DATA TO PROCESS
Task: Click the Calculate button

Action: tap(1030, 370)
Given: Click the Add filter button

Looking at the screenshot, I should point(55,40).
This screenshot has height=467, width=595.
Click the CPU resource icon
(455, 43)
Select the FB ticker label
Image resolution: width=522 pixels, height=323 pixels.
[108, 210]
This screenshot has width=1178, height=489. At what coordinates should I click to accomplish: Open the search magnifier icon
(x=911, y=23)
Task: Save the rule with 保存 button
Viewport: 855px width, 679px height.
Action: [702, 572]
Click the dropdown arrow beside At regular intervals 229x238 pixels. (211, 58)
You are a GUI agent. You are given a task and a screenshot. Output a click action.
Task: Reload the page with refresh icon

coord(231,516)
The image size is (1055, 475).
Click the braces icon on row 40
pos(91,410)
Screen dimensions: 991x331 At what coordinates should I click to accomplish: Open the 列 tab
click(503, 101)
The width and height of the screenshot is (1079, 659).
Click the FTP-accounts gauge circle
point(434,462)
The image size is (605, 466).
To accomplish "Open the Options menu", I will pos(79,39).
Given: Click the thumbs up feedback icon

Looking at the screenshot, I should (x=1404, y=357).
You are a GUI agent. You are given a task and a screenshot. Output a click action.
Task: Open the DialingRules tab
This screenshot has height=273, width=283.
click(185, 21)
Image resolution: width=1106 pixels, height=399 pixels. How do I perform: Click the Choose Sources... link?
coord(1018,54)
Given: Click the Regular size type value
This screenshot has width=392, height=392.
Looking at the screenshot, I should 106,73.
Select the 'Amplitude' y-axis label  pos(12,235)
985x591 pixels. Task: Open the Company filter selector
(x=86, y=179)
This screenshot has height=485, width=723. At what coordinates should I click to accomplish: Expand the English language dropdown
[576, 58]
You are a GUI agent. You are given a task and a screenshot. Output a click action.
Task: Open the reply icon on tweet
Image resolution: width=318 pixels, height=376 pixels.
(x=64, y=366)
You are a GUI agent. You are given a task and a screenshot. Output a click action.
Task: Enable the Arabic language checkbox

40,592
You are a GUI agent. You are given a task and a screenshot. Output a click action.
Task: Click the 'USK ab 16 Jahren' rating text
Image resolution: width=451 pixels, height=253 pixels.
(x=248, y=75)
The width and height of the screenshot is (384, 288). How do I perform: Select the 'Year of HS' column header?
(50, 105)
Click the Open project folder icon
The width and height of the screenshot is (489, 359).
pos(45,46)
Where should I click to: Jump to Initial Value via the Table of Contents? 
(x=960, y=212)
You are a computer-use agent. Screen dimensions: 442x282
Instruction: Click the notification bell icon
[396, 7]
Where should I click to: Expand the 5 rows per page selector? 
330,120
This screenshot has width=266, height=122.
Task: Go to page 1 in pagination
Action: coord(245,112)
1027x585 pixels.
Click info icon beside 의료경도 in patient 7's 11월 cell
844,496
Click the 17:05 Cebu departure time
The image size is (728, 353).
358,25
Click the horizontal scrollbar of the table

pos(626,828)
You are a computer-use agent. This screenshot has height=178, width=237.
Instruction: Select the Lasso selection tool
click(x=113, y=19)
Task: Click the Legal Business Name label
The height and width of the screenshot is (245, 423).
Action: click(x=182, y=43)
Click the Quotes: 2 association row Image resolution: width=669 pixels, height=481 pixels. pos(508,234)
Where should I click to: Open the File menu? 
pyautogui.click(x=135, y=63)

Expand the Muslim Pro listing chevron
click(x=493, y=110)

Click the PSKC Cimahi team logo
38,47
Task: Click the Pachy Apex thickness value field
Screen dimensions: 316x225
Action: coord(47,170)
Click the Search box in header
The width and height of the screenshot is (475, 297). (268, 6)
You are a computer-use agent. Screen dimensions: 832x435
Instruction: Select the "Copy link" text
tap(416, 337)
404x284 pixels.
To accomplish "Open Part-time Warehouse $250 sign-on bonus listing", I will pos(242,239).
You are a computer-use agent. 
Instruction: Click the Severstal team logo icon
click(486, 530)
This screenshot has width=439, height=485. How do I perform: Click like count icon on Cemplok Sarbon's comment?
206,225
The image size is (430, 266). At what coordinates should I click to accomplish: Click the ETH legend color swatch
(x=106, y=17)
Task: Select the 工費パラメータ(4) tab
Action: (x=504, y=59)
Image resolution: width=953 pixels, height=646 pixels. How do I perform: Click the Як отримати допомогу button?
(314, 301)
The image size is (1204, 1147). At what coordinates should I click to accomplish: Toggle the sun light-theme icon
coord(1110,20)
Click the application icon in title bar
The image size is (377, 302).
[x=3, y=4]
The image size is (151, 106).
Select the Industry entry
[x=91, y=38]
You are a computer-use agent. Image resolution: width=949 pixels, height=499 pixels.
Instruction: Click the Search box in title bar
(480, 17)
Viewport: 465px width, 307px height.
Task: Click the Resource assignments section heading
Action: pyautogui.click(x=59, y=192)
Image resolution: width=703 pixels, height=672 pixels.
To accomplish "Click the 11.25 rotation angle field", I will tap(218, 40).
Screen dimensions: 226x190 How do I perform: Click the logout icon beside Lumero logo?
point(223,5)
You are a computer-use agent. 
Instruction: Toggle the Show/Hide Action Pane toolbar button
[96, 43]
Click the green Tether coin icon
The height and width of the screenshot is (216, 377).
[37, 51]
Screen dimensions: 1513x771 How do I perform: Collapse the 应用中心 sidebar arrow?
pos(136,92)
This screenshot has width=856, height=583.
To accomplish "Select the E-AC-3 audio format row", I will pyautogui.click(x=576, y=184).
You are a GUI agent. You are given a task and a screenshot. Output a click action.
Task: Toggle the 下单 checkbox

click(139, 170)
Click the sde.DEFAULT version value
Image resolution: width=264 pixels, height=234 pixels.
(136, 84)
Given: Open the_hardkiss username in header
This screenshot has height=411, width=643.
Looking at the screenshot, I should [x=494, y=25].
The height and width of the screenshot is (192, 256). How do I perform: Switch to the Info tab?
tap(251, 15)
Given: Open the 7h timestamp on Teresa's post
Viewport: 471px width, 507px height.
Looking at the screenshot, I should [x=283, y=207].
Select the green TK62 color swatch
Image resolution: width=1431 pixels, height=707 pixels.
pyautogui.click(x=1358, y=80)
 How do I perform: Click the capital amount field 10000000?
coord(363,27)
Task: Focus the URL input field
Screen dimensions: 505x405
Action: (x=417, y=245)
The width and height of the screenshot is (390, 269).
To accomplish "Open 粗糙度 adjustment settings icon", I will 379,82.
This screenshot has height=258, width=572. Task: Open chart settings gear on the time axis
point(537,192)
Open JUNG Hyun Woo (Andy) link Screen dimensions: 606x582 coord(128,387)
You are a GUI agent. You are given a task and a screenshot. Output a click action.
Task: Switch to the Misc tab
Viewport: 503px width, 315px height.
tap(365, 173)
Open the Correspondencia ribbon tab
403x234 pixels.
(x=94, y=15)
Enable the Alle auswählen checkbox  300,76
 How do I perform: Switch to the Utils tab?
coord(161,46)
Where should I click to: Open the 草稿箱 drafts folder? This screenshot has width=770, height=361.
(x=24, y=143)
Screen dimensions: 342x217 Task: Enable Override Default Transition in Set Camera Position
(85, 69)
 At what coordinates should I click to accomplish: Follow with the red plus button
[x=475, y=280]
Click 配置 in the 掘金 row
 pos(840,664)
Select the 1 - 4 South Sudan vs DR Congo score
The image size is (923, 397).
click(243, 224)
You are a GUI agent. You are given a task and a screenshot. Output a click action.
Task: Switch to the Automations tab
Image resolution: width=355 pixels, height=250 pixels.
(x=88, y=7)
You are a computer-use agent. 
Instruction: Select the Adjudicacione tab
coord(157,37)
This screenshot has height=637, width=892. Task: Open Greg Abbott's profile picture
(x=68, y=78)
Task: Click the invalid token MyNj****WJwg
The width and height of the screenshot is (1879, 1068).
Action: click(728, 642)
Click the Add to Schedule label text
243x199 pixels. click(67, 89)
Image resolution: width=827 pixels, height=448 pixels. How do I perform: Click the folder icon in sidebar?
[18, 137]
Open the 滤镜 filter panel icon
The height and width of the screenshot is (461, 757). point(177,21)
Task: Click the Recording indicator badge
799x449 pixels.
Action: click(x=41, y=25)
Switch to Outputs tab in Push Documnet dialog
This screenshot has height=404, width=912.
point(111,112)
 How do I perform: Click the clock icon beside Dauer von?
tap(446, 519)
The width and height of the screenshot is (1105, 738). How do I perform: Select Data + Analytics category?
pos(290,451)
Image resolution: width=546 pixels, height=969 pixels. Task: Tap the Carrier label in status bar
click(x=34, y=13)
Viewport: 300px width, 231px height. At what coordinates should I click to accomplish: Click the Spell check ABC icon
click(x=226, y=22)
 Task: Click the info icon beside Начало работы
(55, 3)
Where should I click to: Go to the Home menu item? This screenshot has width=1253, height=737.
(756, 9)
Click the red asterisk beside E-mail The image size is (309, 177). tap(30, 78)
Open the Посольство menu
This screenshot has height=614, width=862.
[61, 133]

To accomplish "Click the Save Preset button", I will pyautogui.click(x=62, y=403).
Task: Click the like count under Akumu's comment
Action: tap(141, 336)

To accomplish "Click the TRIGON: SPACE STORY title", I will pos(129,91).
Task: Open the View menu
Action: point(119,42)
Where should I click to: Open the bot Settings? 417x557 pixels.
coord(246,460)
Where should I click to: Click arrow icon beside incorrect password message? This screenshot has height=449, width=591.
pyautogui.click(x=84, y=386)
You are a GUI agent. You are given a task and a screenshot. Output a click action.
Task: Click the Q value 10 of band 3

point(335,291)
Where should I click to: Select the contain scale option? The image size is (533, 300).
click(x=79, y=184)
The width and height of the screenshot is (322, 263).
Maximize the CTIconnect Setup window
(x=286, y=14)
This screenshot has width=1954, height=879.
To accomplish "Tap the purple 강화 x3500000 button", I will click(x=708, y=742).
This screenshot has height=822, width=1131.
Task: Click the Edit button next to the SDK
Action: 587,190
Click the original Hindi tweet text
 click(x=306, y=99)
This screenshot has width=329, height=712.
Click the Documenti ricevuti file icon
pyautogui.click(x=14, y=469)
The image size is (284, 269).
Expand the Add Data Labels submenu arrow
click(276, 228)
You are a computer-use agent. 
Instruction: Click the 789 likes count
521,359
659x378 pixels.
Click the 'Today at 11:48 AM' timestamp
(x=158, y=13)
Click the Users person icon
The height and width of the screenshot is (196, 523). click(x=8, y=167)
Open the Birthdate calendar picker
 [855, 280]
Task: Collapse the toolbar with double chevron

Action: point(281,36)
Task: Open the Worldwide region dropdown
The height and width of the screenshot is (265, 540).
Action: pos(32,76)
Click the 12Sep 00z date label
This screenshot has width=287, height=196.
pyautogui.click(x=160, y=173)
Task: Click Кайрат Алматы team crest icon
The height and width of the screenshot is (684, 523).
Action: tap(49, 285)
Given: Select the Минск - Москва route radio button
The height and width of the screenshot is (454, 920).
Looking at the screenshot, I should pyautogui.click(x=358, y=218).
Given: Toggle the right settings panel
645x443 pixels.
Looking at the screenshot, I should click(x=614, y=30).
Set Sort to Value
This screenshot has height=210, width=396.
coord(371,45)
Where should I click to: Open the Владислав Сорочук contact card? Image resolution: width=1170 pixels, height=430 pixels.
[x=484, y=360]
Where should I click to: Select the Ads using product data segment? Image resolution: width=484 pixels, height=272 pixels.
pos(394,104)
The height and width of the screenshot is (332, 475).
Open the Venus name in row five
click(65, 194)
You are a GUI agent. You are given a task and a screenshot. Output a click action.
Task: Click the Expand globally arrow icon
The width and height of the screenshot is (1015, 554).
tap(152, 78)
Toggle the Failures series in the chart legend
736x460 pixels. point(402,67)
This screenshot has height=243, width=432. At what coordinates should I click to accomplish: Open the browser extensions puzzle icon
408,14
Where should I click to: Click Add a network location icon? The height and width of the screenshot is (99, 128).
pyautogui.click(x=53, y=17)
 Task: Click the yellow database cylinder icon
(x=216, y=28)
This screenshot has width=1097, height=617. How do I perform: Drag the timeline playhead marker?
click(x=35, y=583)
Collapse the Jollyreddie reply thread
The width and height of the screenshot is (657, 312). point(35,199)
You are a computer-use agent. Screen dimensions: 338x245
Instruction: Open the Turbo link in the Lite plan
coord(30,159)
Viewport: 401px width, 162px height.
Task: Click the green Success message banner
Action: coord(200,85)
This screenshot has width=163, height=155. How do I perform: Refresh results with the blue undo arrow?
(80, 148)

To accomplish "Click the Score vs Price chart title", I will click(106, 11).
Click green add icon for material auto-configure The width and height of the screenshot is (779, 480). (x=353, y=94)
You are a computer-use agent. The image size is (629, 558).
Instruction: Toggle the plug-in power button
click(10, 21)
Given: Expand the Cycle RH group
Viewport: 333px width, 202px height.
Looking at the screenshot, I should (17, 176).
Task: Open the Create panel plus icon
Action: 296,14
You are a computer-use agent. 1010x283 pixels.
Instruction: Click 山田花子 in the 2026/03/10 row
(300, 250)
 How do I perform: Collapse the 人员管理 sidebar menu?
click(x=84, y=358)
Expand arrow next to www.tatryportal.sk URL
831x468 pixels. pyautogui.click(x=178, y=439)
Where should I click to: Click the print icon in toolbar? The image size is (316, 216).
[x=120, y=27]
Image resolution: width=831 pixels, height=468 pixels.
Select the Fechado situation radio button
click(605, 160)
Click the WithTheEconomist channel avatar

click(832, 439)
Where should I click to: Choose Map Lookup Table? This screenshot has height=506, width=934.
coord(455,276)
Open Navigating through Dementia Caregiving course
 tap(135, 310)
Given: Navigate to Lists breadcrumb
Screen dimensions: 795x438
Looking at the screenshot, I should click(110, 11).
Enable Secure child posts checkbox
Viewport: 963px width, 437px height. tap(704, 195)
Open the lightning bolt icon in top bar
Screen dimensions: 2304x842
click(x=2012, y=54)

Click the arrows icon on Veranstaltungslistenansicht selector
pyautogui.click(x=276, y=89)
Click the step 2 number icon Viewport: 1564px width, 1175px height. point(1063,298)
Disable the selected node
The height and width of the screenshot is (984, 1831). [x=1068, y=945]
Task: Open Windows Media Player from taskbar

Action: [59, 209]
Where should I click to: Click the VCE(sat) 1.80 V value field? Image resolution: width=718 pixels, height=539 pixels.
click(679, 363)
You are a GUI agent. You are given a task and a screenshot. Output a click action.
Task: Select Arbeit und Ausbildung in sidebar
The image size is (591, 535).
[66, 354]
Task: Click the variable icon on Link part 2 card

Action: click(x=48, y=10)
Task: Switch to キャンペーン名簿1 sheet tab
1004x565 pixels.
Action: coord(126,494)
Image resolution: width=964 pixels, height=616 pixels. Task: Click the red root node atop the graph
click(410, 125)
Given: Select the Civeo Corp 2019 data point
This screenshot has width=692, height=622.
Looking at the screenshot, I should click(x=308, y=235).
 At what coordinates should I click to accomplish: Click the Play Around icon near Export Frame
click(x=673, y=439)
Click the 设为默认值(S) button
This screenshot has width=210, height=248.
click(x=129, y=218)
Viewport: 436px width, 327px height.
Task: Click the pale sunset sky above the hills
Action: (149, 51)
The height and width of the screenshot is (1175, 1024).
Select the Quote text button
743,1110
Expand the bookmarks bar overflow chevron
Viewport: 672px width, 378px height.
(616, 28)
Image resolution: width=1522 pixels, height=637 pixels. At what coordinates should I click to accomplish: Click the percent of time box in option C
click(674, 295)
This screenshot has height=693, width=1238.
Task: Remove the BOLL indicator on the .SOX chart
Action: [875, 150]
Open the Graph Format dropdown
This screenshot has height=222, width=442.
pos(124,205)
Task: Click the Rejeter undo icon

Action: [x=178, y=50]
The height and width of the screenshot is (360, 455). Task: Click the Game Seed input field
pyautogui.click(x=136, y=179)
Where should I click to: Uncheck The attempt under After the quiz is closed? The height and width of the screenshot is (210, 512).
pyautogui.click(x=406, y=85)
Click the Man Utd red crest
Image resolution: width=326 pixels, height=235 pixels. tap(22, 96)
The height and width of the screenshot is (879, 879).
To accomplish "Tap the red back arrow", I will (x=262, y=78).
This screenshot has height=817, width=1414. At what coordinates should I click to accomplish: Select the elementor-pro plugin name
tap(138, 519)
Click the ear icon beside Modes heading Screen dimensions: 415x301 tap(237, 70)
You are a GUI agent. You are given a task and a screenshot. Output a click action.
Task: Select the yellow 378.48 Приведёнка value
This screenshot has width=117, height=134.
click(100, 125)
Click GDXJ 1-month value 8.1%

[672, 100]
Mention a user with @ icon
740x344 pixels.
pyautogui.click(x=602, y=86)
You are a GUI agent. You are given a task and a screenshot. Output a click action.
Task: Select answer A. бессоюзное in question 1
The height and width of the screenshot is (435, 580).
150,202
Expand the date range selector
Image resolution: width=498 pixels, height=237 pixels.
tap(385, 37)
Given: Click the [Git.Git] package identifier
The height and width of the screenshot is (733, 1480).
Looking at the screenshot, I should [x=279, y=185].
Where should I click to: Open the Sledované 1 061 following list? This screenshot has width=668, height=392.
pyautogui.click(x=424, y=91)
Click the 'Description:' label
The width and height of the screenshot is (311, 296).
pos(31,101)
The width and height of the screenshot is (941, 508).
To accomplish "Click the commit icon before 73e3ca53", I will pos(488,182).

EXERCISE OBJECTIVE
Return only the lines between the one holding "Viewport: 471px width, 507px height." and the one holding "Enable the Alle", inclusive, exactly as they appear above.

TASK RESULT
Viewport: 471px width, 507px height.
Looking at the screenshot, I should [x=283, y=207].
Select the green TK62 color swatch
Image resolution: width=1431 pixels, height=707 pixels.
pyautogui.click(x=1358, y=80)
 How do I perform: Click the capital amount field 10000000?
coord(363,27)
Task: Focus the URL input field
Screen dimensions: 505x405
Action: (x=417, y=245)
The width and height of the screenshot is (390, 269).
To accomplish "Open 粗糙度 adjustment settings icon", I will 379,82.
This screenshot has height=258, width=572. Task: Open chart settings gear on the time axis
point(537,192)
Open JUNG Hyun Woo (Andy) link Screen dimensions: 606x582 coord(128,387)
You are a GUI agent. You are given a task and a screenshot. Output a click action.
Task: Switch to the Misc tab
Viewport: 503px width, 315px height.
tap(365, 173)
Open the Correspondencia ribbon tab
403x234 pixels.
(x=94, y=15)
Enable the Alle auswählen checkbox  300,76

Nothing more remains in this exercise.